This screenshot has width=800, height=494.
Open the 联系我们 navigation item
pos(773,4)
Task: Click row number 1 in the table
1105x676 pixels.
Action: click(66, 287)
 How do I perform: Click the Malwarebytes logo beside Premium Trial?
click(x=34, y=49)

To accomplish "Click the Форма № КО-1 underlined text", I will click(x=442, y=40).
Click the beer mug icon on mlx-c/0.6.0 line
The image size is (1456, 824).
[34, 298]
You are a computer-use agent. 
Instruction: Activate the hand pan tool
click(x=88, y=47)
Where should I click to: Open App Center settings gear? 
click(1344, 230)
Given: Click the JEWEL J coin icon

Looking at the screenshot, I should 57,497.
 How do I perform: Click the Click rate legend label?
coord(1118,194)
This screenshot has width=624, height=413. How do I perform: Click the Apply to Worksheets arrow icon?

* * *

ASSIGNMENT =>
Your task is to retype the records precisely as they stand.

SOLUTION TO THE EXERCISE =>
This screenshot has width=800, height=494.
Open the 联系我们 navigation item
pos(773,4)
Task: Click row number 1 in the table
1105x676 pixels.
Action: click(66, 287)
 How do I perform: Click the Malwarebytes logo beside Premium Trial?
click(x=34, y=49)

To accomplish "Click the Форма № КО-1 underlined text", I will click(x=442, y=40).
Click the beer mug icon on mlx-c/0.6.0 line
The image size is (1456, 824).
[34, 298]
You are a computer-use agent. 
Instruction: Activate the hand pan tool
click(x=88, y=47)
Where should I click to: Open App Center settings gear? 
click(1344, 230)
Given: Click the JEWEL J coin icon

Looking at the screenshot, I should 57,497.
 How do I perform: Click the Click rate legend label?
coord(1118,194)
This screenshot has width=624, height=413. How do I perform: Click the Apply to Worksheets arrow icon?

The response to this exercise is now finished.